Currently, standardized surgical approaches for TCC include segmental colectomy, extended colectomy (right hemicolectomy), complete mesocolic excision, D3LND, and high middle colic vessel ligation. In this context, we have introduced a novel concept known as ED3LND, which is based on anatomical principles. Furthermore, our preliminary study has confirmed the feasibility of this procedure. Our recent comparative study showed that the number of retrieved lymph nodes and apical lymph node metastases in the ED3LND cohort were significantly higher than those in the D3LND cohort. The significant difference in the number of apical lymph node metastases between the two groups is encouraging; it serves as a preliminary demonstration of the oncological benefits of our procedure.
There was no significant difference in 3-year DFS between the two cohorts. We speculate that the limited sample size might have contributed to this outcome. Our study has some limitations, including the relatively low incidence of TCC, which may have resulted in inadequate statistical power due to the sample size. Additionally, this procedure may not be suitable for patients with a short transverse colon. Finally, although patients were randomly assigned to undergo D3LND or ED3LND, this study is still retrospective, and the reliability of the conclusions is inferior to that of a randomized controlled trial.
Conclusions
Our procedure resulted in a greater number of apical lymph nodes retrieved compared with laparoscopic segmental colectomy with D3LND, which may lead to better oncological outcomes. A large-scale prospective randomized controlled study is warranted to confirm the oncological superiority of this novel procedure. In this study, the higher incidence of apical lymph node metastases in the ED3LND group suggests that D3LND may be inadequate for patients with right-sided TCC.
Footnotes
Author’s contributions
XH conceived and designed the study, performed the operation, and drafted the article.

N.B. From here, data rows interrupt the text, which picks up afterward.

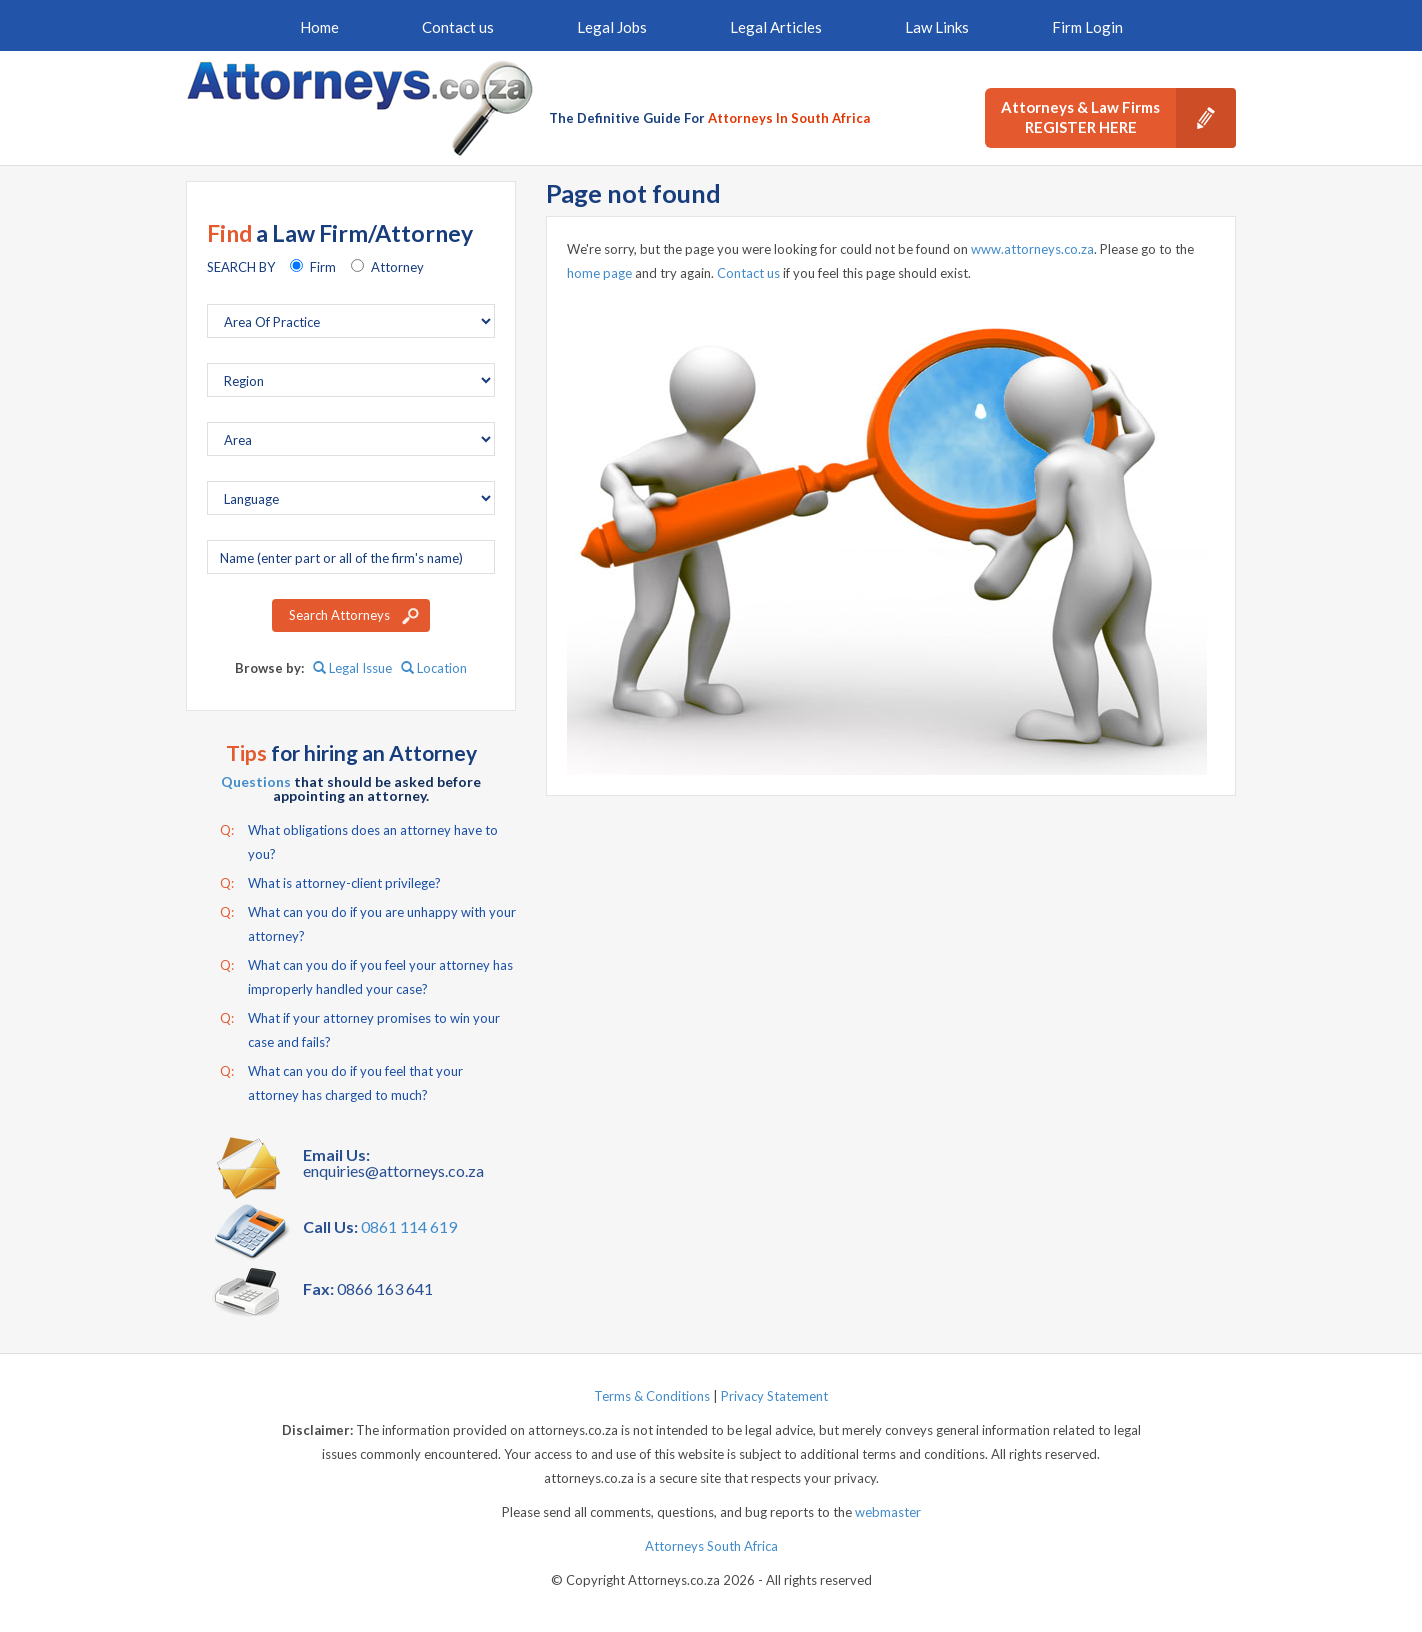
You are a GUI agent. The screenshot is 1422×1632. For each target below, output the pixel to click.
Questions (256, 781)
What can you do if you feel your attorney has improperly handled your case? (366, 975)
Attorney (397, 267)
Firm (323, 267)
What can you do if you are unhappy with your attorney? (368, 922)
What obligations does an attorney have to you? (359, 840)
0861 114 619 (409, 1226)
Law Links (937, 27)
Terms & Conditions (652, 1396)
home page (599, 273)
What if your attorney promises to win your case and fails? (360, 1028)
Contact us (458, 27)
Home (319, 27)
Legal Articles (776, 27)
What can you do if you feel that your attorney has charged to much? (341, 1081)
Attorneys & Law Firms (1118, 118)
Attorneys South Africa (711, 1546)
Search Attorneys (339, 615)
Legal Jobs (612, 27)
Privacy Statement (774, 1396)
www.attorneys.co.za (1032, 249)
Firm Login (1087, 27)
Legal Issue (352, 668)
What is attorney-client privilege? (330, 883)
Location (434, 668)
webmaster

Availability of data and materials
The datasets used and/or analyzed during the current study are available from the corresponding author on reasonable request.

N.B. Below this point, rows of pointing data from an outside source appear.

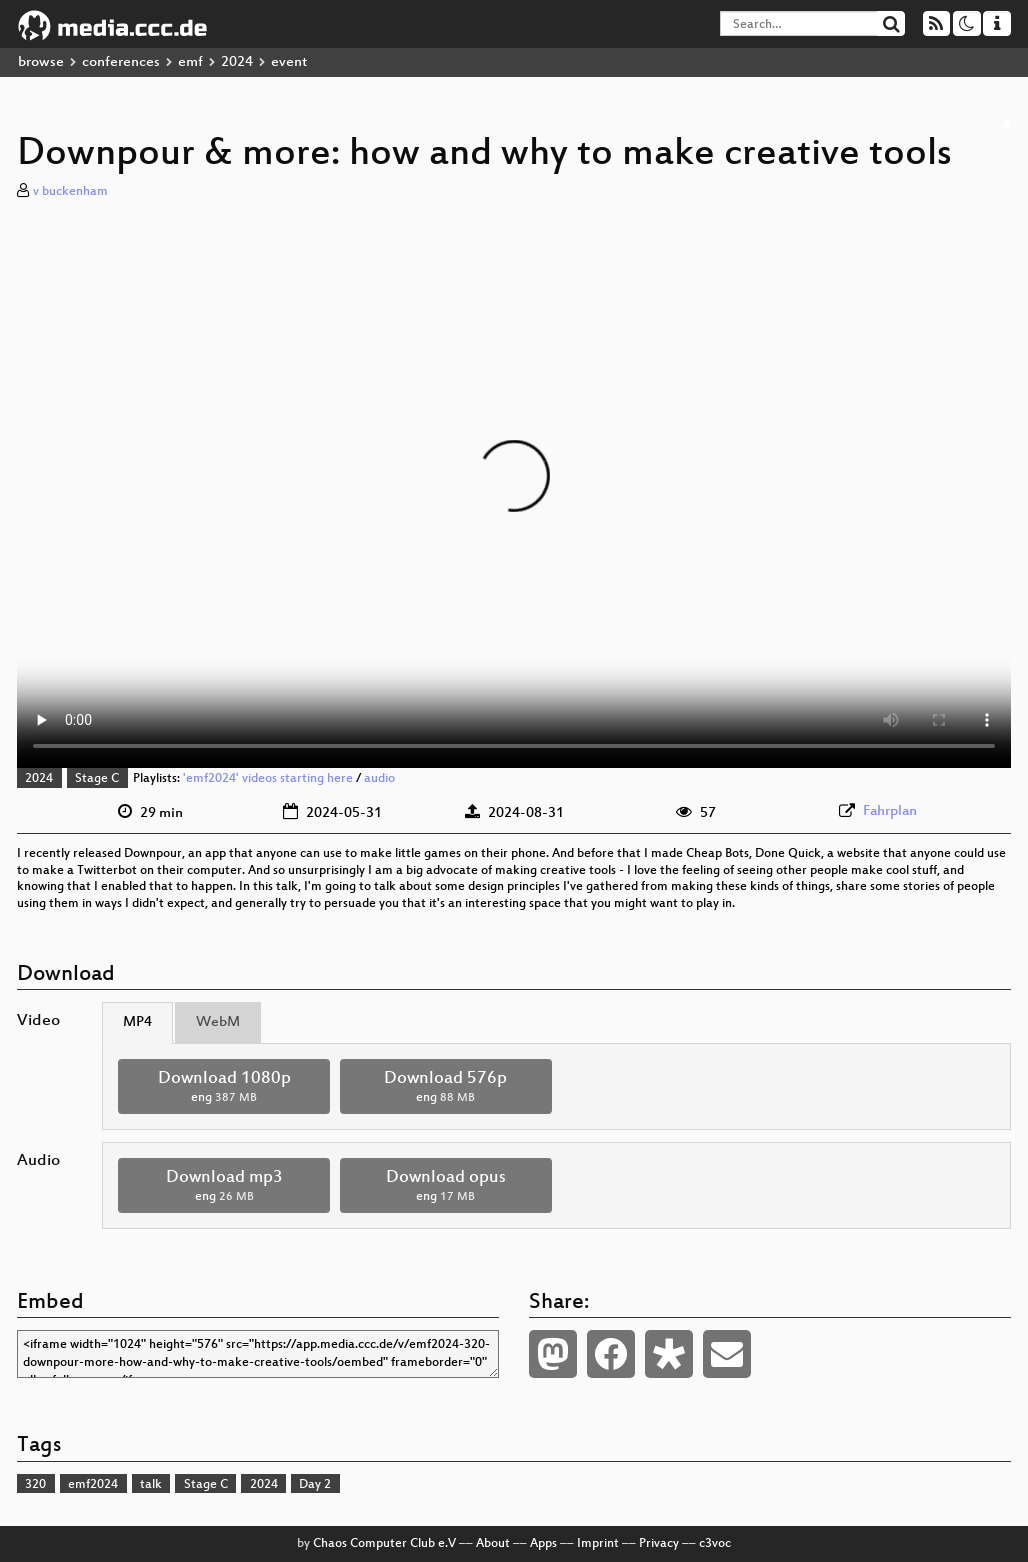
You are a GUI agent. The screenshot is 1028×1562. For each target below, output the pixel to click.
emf (190, 62)
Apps (543, 1544)
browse (41, 62)
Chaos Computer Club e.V (384, 1544)
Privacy (659, 1544)
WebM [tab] (218, 1022)
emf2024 (93, 1485)
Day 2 (315, 1485)
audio (379, 779)
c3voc (715, 1544)
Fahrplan (890, 811)
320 (35, 1485)
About (493, 1544)
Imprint (598, 1544)
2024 (237, 62)
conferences (121, 62)
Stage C (97, 779)
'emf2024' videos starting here (268, 779)
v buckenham (70, 192)
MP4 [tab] (137, 1022)
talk (151, 1485)
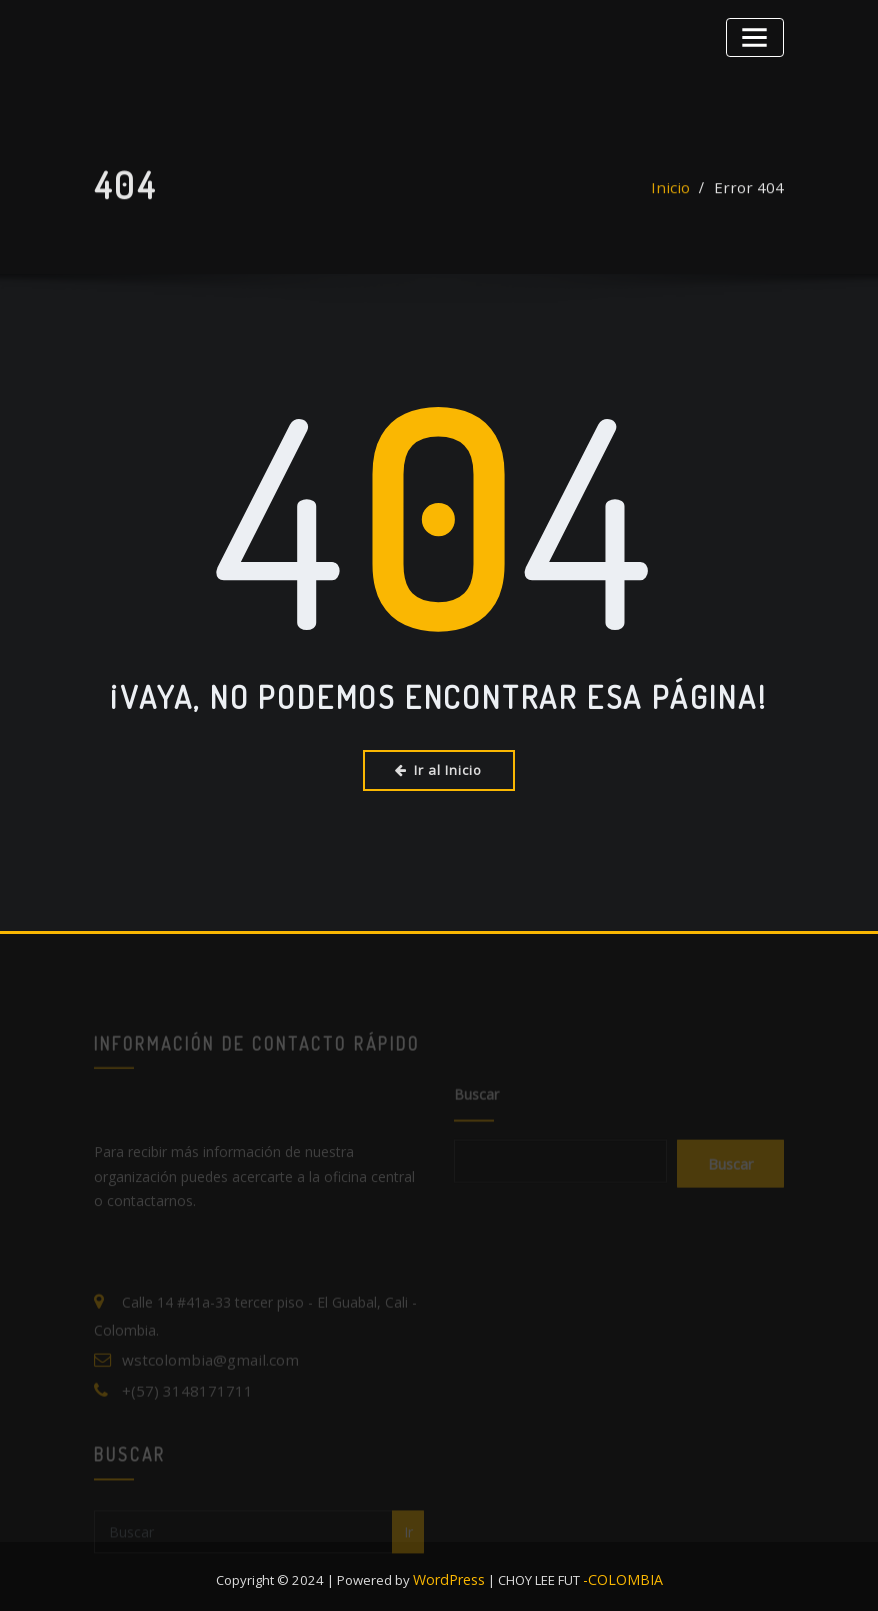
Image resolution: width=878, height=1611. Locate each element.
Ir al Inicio (439, 768)
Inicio (683, 198)
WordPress (455, 1571)
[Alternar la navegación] (758, 34)
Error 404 (754, 198)
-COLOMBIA (621, 1571)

Declaration of conflicting interests
The author declares no competing interests.
Ethics statement
The Ethics Committees of the Hunan Provincial People’s Hospital approved this study. Written informed consent regarding the operative techniques and data-use agreement was obtained from all patients before surgery.
Funding
Funding was provided by the Youth Science and Technology Talent Program of Hunan Provincial Science and Technology Department (2022RC1217), the Natural Science Foundation of Chang Sha city (kq2208110), and the High-level Talent Program of Hunan Provincial Health Commission (20240221-1015). The funding organizations had no role in the design and conduct of the study; the collection, management, analysis, or interpretation of the data; the preparation, review, or approval of the manuscript; or the decision to submit the manuscript for publication.